* [REQUIRED TASK]:
Format the stretch of the material from the line containing "Task: Open Performance Management section" through the line containing "Action: click(x=59, y=401)" as a JSON list of strings, one string per line, with blank lines omitted.

==========

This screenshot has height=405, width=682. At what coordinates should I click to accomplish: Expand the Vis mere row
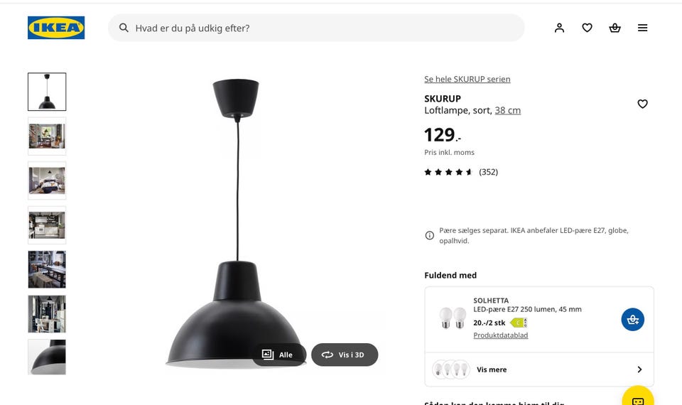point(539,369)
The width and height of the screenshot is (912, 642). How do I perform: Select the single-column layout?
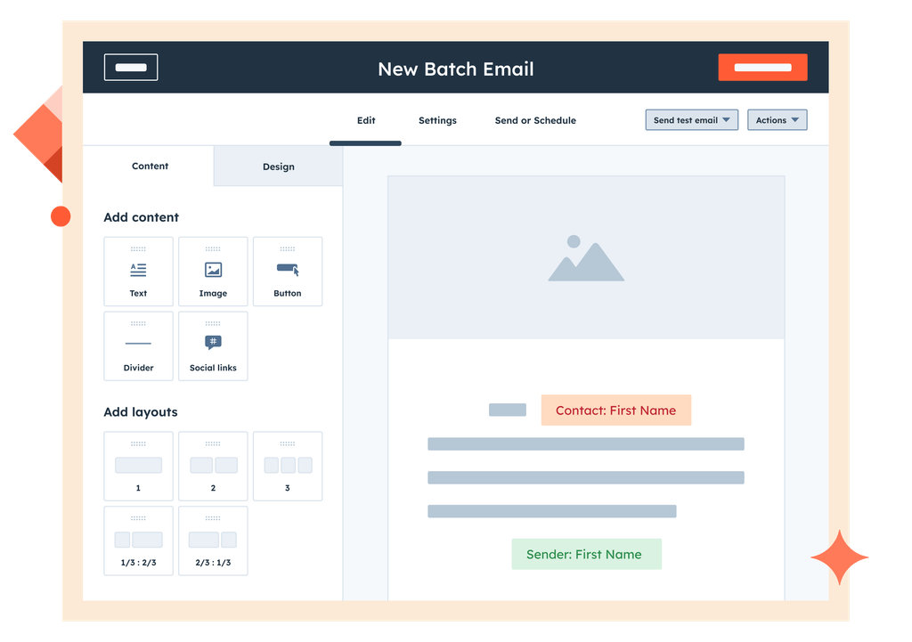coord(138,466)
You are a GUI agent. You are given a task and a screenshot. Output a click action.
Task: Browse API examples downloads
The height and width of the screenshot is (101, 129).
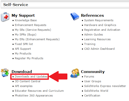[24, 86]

==========

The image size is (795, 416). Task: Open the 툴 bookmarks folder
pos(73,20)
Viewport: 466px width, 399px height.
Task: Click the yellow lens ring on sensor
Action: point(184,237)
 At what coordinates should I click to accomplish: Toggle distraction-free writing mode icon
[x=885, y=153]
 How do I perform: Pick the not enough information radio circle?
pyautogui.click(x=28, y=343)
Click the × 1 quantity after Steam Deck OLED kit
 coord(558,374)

==========

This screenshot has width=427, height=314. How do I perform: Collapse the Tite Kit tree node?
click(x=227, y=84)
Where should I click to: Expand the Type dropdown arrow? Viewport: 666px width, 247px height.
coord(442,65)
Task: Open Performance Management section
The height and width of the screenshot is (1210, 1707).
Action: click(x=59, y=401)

==========

* [TASK RESPONSE]:
[
  "Task: Open Performance Management section",
  "The height and width of the screenshot is (1210, 1707).",
  "Action: click(x=59, y=401)"
]